DDMAL / musiclibs

:guitar: Searching IIIF Manifests
Other
6 stars 2 forks source link

IIIF validation. #4

Closed agpar closed 8 years ago

agpar commented 9 years ago

The presentation validator distributed by IIIF does not run on Python3. On their website they encourage people to send manifests to

http://iiif.io/api/presentation/validator/service/validate?format=json&version=2.0&url=[manifest-url-here]

And have them validate for you. This returns a json object with results.

{
url: "http://www.e-codices.unifr.ch/metadata/iiif/kba-0003/manifest.json",
error: "None",
okay: 1,
warnings: [
"URL does not have correct content-type header: got "text/html", expected JSON",
"WARNING: Setting non-standard field 'see_also' on resource of type 'sc:Manifest' "
]
}

Notice it caught the very two things we were worried about in #3. That's extremely encouraging.

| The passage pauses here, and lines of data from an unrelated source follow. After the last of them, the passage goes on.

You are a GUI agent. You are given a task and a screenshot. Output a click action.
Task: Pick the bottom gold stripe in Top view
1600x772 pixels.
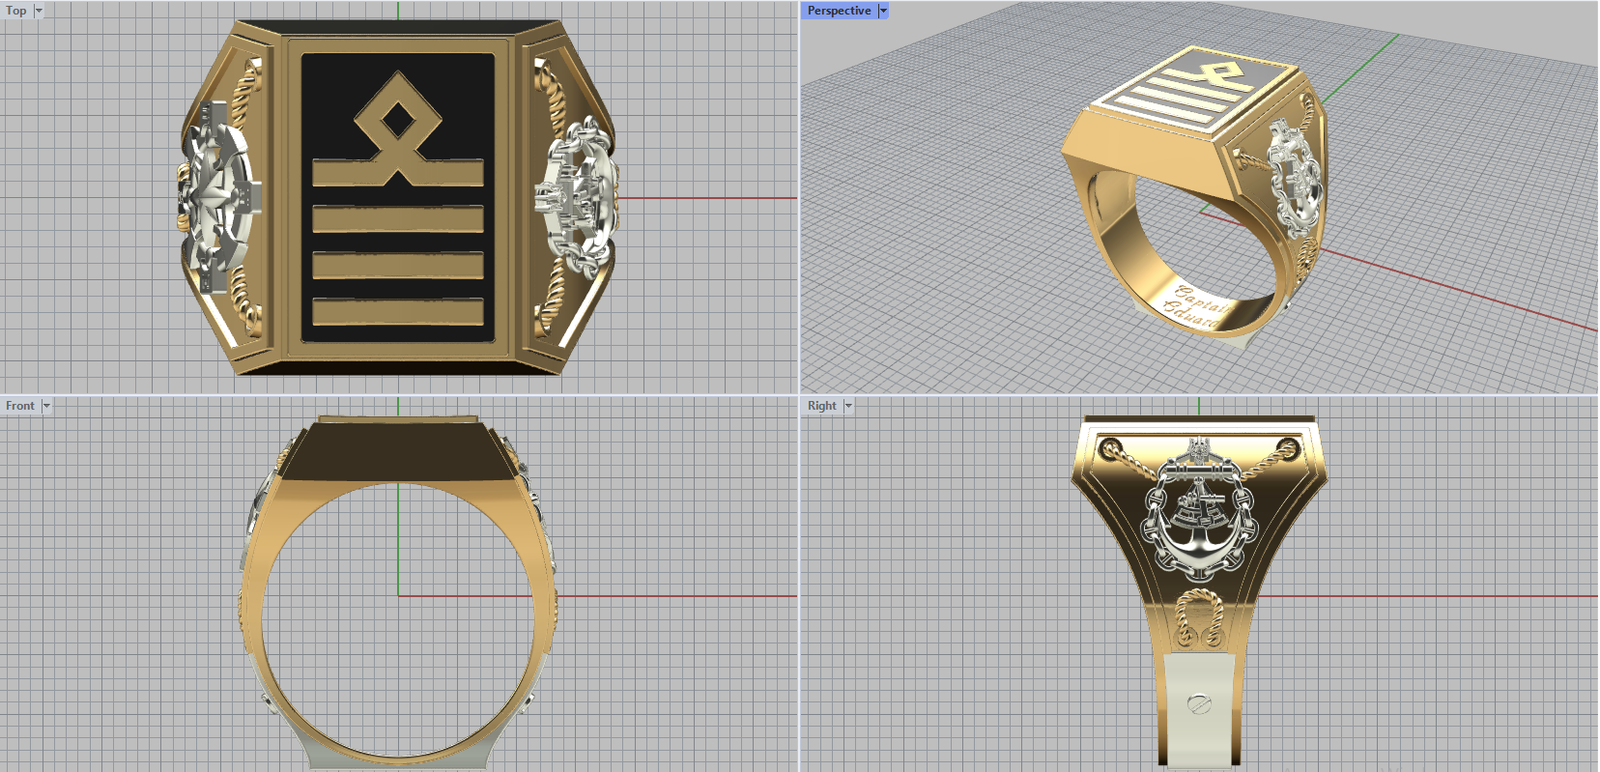tap(398, 311)
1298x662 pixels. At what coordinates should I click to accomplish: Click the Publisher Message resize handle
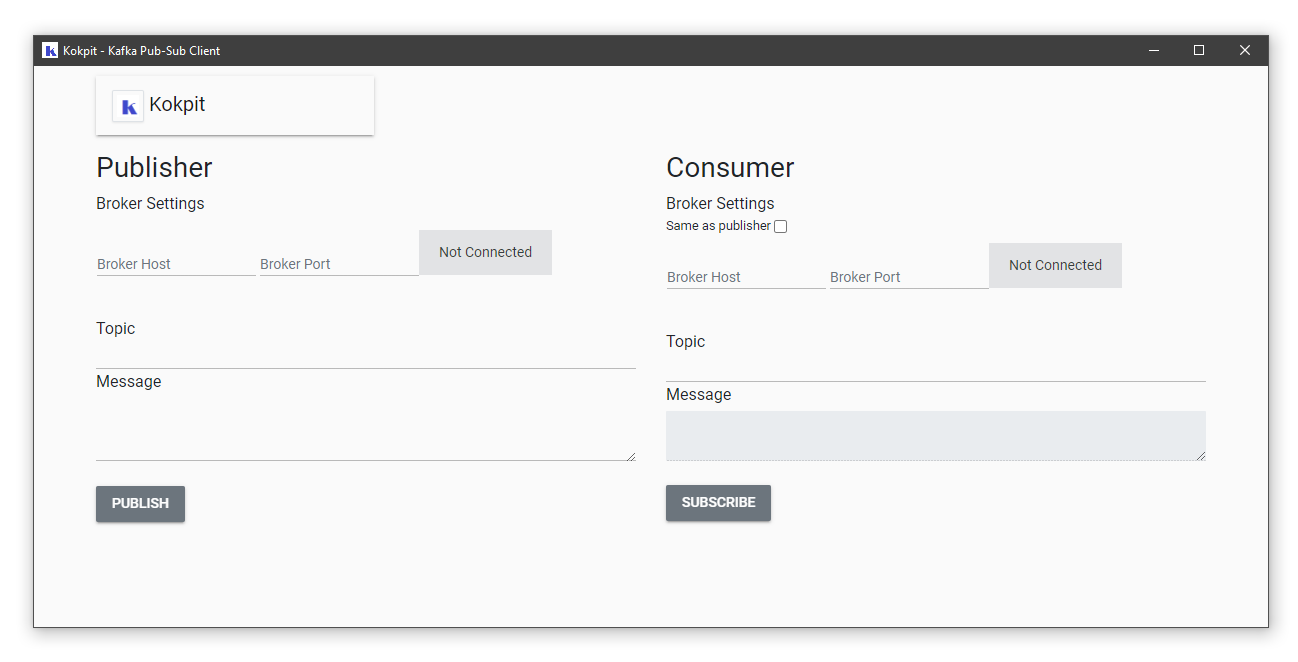(631, 456)
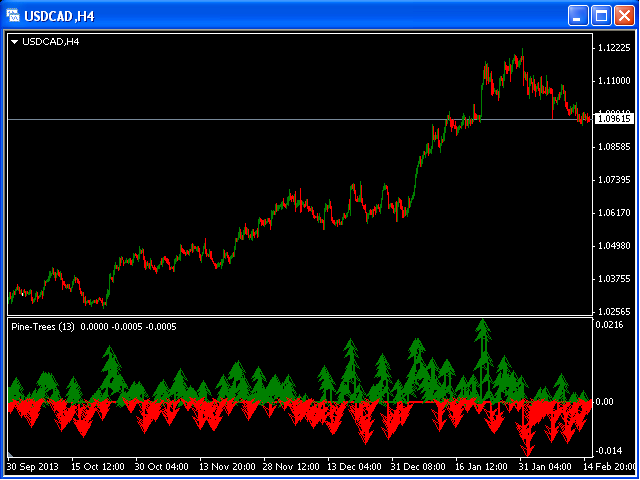
Task: Close the USDCAD,H4 chart window
Action: point(624,16)
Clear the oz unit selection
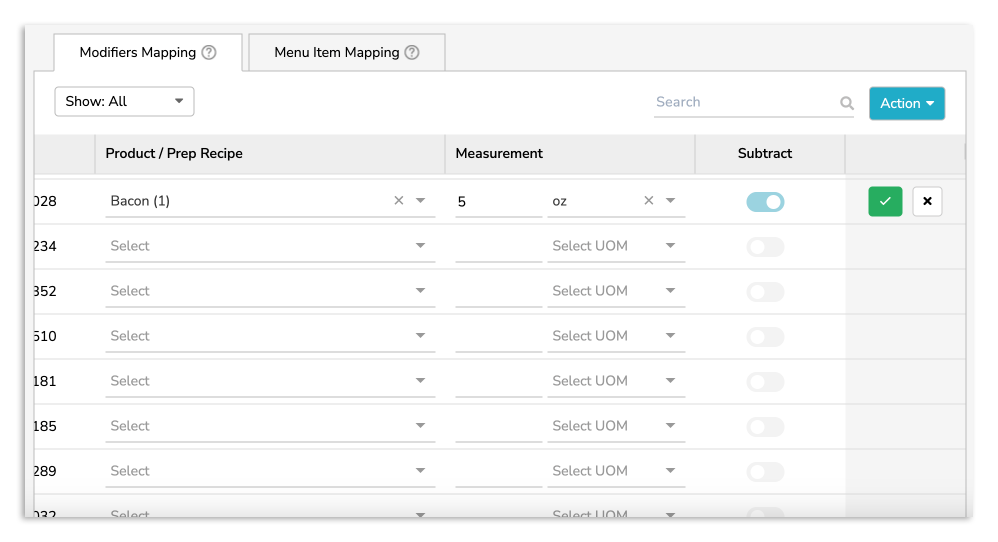998x542 pixels. tap(648, 201)
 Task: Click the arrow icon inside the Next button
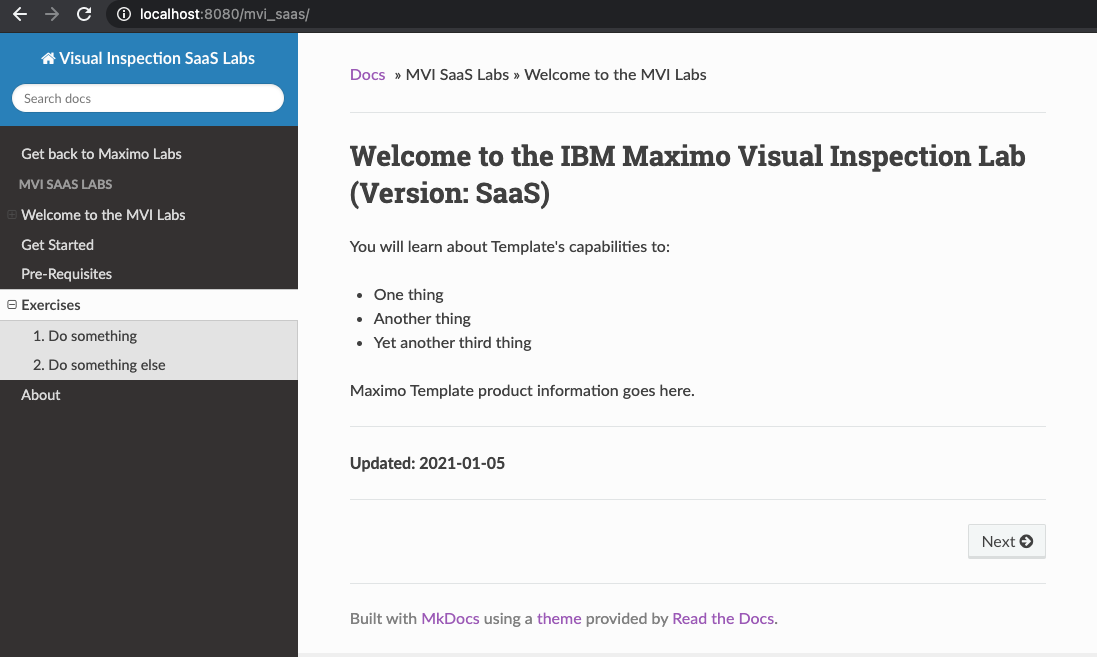1025,540
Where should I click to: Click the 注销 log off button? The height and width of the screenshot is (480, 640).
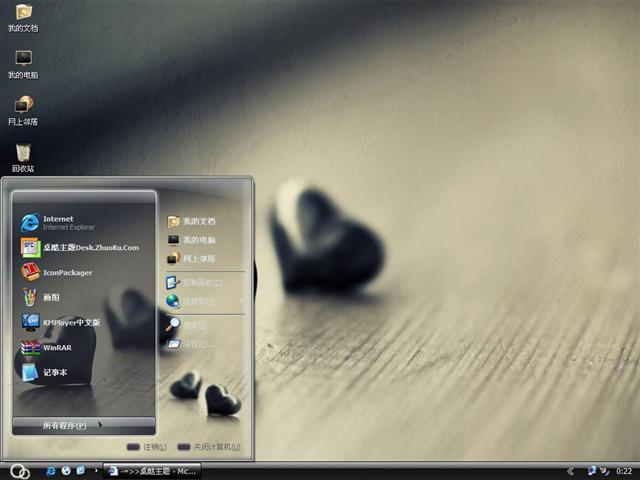pos(143,447)
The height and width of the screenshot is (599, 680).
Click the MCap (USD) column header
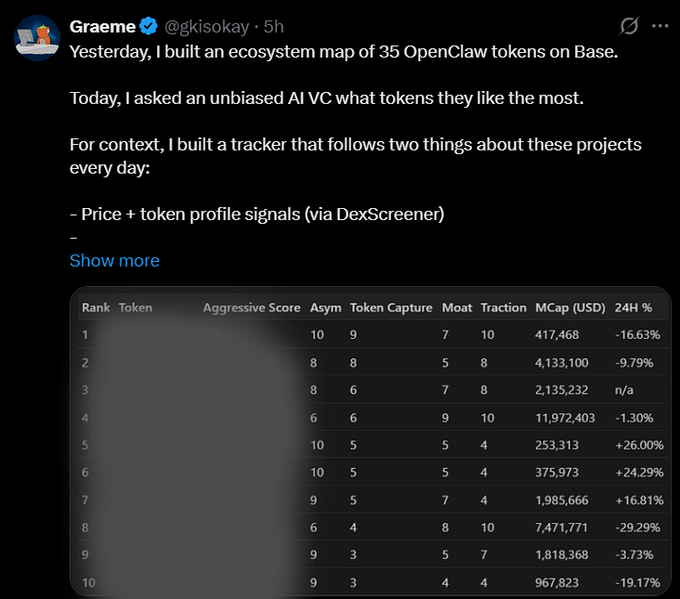pos(570,308)
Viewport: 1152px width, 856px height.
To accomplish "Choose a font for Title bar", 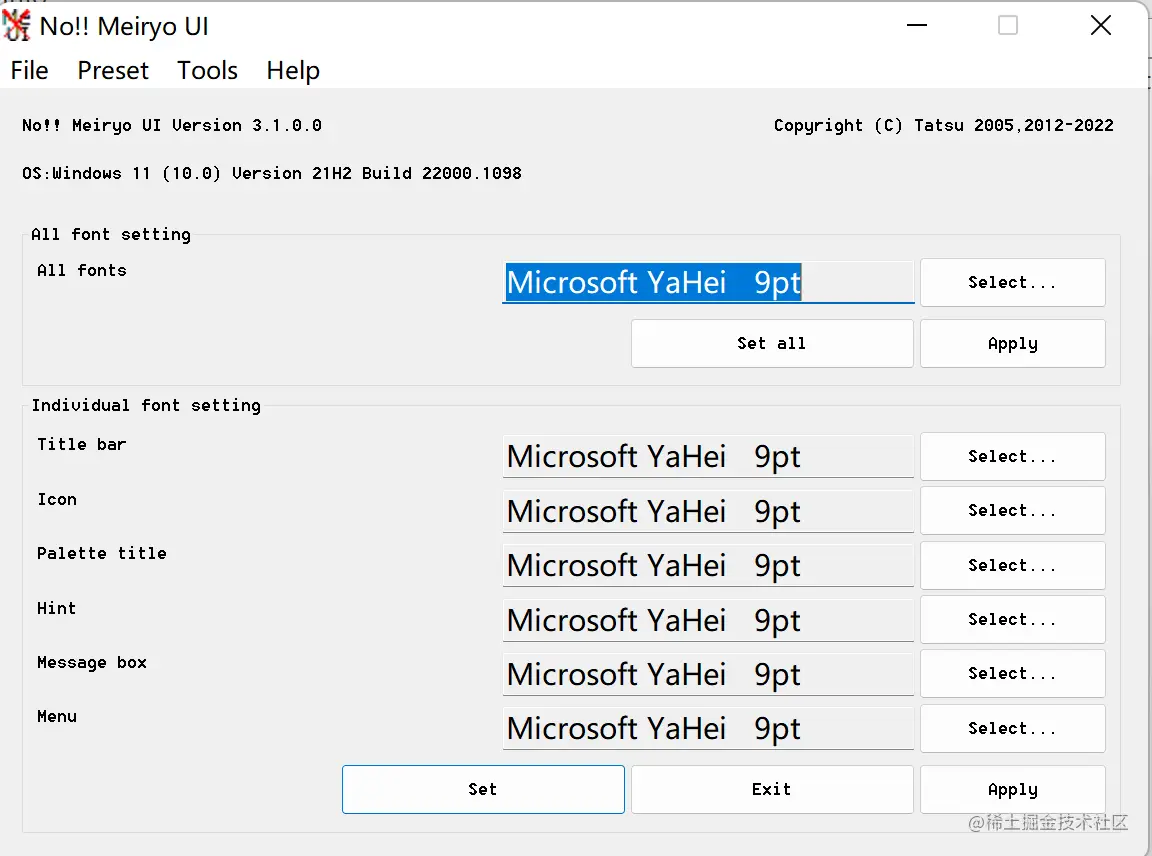I will [x=1012, y=457].
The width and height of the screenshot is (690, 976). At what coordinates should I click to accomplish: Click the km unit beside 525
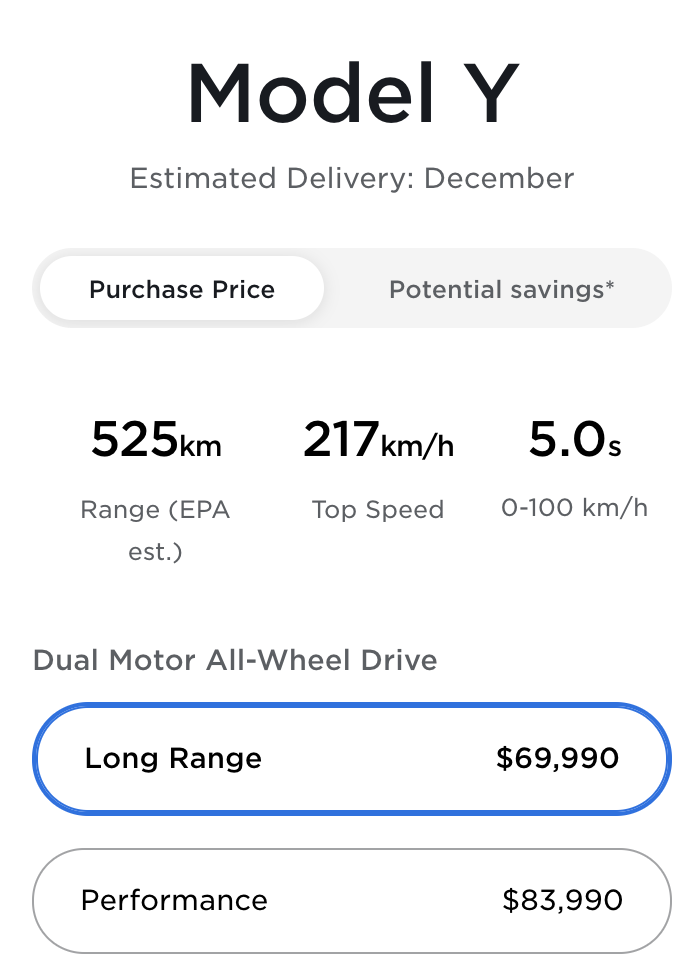[x=200, y=445]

Any moral/technical objections to me validating all the stuff on their servers? I'd like to avoid downgrading to python 2 or porting their validator to python 3 (at least in the short term). I think porting their validator to python 3 would be an admirable side-goal of this project, in fact I'd like to do it, but Id also like to put more meat on this project's bone before getting distracted.

Thoughts?

ahankinson commented 9 years ago

I would rather see you spend some time to get it working on Py3. It shouldn't be too hard. They've been having problems with keeping their validator running, and I don't really want to dump lots of manifests on them.

agpar commented 9 years ago

OK - but I'd like to keep using it while developin' so I can get an API up for Will to develop on ASAP-ly.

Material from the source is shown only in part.